» Activity:
Print out the data below in full, exactly as written.
=== Begin Enclosure ===
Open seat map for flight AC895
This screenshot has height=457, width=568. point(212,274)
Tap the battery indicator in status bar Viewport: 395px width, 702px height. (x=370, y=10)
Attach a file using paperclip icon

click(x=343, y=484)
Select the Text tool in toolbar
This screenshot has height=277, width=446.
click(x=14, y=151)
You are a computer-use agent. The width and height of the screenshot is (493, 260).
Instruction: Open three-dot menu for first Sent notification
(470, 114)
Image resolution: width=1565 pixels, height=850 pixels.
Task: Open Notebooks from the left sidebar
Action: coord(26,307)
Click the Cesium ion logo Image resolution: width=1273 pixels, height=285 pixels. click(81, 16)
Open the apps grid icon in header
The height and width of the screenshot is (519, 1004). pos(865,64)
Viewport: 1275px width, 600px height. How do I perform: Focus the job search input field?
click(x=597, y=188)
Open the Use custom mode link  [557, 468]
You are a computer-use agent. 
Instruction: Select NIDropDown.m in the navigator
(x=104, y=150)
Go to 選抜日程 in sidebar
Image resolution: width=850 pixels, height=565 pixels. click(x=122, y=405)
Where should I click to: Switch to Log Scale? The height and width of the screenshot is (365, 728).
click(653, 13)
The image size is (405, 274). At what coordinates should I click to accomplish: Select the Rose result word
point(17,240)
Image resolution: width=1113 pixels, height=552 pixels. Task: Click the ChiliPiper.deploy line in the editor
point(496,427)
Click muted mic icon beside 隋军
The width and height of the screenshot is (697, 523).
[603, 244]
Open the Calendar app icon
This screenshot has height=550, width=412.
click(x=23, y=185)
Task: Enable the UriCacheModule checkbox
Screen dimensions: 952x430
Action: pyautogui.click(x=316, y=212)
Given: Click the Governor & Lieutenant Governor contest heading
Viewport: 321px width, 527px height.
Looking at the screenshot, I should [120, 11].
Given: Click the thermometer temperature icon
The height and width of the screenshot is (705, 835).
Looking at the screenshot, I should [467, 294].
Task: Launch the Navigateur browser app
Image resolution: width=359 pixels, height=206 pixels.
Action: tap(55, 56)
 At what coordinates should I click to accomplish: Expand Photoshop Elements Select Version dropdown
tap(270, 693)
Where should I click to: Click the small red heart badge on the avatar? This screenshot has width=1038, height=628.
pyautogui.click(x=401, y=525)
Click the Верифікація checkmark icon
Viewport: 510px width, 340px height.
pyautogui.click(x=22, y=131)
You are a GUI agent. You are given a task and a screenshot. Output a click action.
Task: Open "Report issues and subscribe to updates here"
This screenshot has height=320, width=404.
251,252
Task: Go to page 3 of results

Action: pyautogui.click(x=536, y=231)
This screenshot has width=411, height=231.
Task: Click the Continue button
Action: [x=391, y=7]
=== End Enclosure ===
» Solution:
Open seat map for flight AC895
This screenshot has height=457, width=568. point(212,274)
Tap the battery indicator in status bar Viewport: 395px width, 702px height. (x=370, y=10)
Attach a file using paperclip icon

click(x=343, y=484)
Select the Text tool in toolbar
This screenshot has height=277, width=446.
click(x=14, y=151)
You are a computer-use agent. The width and height of the screenshot is (493, 260).
Instruction: Open three-dot menu for first Sent notification
(470, 114)
Image resolution: width=1565 pixels, height=850 pixels.
Task: Open Notebooks from the left sidebar
Action: coord(26,307)
Click the Cesium ion logo Image resolution: width=1273 pixels, height=285 pixels. click(81, 16)
Open the apps grid icon in header
The height and width of the screenshot is (519, 1004). pos(865,64)
Viewport: 1275px width, 600px height. How do I perform: Focus the job search input field?
click(x=597, y=188)
Open the Use custom mode link  [557, 468]
You are a computer-use agent. 
Instruction: Select NIDropDown.m in the navigator
(x=104, y=150)
Go to 選抜日程 in sidebar
Image resolution: width=850 pixels, height=565 pixels. click(x=122, y=405)
Where should I click to: Switch to Log Scale? The height and width of the screenshot is (365, 728).
click(653, 13)
The image size is (405, 274). At what coordinates should I click to accomplish: Select the Rose result word
point(17,240)
Image resolution: width=1113 pixels, height=552 pixels. Task: Click the ChiliPiper.deploy line in the editor
point(496,427)
Click muted mic icon beside 隋军
The width and height of the screenshot is (697, 523).
[603, 244]
Open the Calendar app icon
This screenshot has height=550, width=412.
click(x=23, y=185)
Task: Enable the UriCacheModule checkbox
Screen dimensions: 952x430
Action: pyautogui.click(x=316, y=212)
Given: Click the Governor & Lieutenant Governor contest heading
Viewport: 321px width, 527px height.
Looking at the screenshot, I should [120, 11].
Given: Click the thermometer temperature icon
The height and width of the screenshot is (705, 835).
Looking at the screenshot, I should [467, 294].
Task: Launch the Navigateur browser app
Image resolution: width=359 pixels, height=206 pixels.
Action: tap(55, 56)
 At what coordinates should I click to accomplish: Expand Photoshop Elements Select Version dropdown
tap(270, 693)
Where should I click to: Click the small red heart badge on the avatar? This screenshot has width=1038, height=628.
pyautogui.click(x=401, y=525)
Click the Верифікація checkmark icon
Viewport: 510px width, 340px height.
pyautogui.click(x=22, y=131)
You are a GUI agent. You are given a task and a screenshot. Output a click action.
Task: Open "Report issues and subscribe to updates here"
This screenshot has height=320, width=404.
251,252
Task: Go to page 3 of results

Action: pyautogui.click(x=536, y=231)
This screenshot has width=411, height=231.
Task: Click the Continue button
Action: [x=391, y=7]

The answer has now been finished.